Dans le texte sur la réponse du scribe, recopiez le passage allant de « La réponse du » jusqu'à « à la Pentecôte. ».

• TEXTE DE L'EXERCICE:
+ + + + + + +

La réponse du scribe rejoint la parole du prophète Osée lorsqu’il dit : “J’ai aimé la bonté, et non le sacrifice, et la connaissance de Dieu plus que les holocaustes” Osée 6. 6. Le Seigneur exprime ouvertement son approbation à la réponse de cet homme en lui disant : “Tu n’es pas loin du royaume de Dieu” (verset 34). Pour entrer dans le royaume de Dieu, il faut être né de nouveauJean 3. 3-5 ; cela ne se peut que par l’opération de la grâce de Dieu dans le cœur. La porte qui nous permet d’y entrer, c’est l’amour, mais celui de Jésus pour nous. Nous y répondons par notre obéissance à sa Parole. Le scribe du récit n’était pas encore arrivé à ce point, mais tout porte à croire qu’il aura pu être l’un des convertis après la prédication de Pierre à la Pentecôte.

+ + + + + + +

• ENREGISTREMENTS FOURNIS:
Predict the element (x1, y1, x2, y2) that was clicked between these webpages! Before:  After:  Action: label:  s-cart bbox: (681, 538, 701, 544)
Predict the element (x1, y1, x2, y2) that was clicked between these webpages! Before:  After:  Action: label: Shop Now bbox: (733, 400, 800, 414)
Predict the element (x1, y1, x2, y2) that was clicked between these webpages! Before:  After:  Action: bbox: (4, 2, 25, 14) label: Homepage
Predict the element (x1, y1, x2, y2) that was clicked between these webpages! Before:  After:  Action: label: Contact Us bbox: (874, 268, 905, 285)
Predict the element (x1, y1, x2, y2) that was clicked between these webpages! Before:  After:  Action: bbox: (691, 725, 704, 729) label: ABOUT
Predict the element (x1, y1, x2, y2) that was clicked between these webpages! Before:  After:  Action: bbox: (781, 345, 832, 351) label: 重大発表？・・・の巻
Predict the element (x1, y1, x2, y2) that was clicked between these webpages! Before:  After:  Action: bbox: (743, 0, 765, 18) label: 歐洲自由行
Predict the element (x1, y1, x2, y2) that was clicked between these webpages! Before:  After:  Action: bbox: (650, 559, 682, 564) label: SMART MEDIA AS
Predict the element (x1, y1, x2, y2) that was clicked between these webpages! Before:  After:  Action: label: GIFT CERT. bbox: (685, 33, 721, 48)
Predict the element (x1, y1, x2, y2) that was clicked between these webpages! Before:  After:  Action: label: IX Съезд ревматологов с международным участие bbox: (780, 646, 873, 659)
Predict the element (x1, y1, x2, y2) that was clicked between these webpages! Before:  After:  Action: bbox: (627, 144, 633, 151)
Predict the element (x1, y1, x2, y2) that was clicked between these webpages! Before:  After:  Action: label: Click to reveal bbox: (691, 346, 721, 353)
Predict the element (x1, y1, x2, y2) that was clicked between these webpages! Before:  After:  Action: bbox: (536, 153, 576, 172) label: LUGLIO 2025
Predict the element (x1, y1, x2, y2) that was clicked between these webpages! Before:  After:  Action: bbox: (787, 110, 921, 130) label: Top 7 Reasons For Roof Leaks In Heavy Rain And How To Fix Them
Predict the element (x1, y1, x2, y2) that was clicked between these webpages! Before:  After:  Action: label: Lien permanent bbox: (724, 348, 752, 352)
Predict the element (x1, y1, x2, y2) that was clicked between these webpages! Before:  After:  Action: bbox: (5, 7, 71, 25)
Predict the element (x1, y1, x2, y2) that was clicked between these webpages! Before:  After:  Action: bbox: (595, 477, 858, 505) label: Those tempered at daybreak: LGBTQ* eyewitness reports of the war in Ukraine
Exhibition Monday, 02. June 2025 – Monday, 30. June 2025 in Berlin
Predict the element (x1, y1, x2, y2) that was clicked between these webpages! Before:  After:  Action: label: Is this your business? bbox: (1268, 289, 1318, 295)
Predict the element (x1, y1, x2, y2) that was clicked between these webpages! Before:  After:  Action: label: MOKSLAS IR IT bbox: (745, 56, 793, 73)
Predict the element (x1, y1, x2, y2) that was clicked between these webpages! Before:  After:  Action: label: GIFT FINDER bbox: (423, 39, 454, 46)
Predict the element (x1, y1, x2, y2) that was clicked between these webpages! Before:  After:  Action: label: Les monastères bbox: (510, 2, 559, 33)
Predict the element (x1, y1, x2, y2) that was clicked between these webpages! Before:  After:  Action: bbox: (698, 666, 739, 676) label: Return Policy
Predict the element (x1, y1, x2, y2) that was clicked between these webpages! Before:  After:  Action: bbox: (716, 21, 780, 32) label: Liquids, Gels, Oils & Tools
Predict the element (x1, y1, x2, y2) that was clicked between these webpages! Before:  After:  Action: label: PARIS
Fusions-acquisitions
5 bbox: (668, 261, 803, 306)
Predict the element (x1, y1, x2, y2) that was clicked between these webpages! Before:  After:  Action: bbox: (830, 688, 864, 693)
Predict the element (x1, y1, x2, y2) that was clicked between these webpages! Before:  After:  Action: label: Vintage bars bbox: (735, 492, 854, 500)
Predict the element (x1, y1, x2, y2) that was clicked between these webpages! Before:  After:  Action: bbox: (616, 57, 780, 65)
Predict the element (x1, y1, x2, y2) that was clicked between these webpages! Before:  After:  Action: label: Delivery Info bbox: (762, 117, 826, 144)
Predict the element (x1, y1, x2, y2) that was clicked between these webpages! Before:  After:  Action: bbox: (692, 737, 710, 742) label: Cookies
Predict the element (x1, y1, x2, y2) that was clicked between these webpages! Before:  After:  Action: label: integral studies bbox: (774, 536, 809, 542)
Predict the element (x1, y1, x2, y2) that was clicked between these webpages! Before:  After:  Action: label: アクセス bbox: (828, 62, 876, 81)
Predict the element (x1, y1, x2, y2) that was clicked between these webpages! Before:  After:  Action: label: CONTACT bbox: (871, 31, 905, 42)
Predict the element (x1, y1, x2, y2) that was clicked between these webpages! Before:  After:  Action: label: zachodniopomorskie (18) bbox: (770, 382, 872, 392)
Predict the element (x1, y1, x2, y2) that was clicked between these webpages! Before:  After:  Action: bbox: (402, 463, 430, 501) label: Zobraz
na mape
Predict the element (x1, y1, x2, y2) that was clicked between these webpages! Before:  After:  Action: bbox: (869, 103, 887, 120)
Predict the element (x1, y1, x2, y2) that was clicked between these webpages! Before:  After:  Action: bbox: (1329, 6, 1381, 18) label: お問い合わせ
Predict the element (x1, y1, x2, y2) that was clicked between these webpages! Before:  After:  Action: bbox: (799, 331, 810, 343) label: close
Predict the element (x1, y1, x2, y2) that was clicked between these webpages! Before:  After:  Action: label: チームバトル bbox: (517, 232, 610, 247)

+ + + + + + +

• RÉPONSE ATTENDUE:
La réponse du scribe rejoint la parole du prophète Osée lorsqu’il dit : “J’ai aimé la bonté, et non le sacrifice, et la connaissance de Dieu plus que les holocaustes” Osée 6. 6. Le Seigneur exprime ouvertement son approbation à la réponse de cet homme en lui disant : “Tu n’es pas loin du royaume de Dieu” (verset 34). Pour entrer dans le royaume de Dieu, il faut être né de nouveauJean 3. 3-5 ; cela ne se peut que par l’opération de la grâce de Dieu dans le cœur. La porte qui nous permet d’y entrer, c’est l’amour, mais celui de Jésus pour nous. Nous y répondons par notre obéissance à sa Parole. Le scribe du récit n’était pas encore arrivé à ce point, mais tout porte à croire qu’il aura pu être l’un des convertis après la prédication de Pierre à la Pentecôte.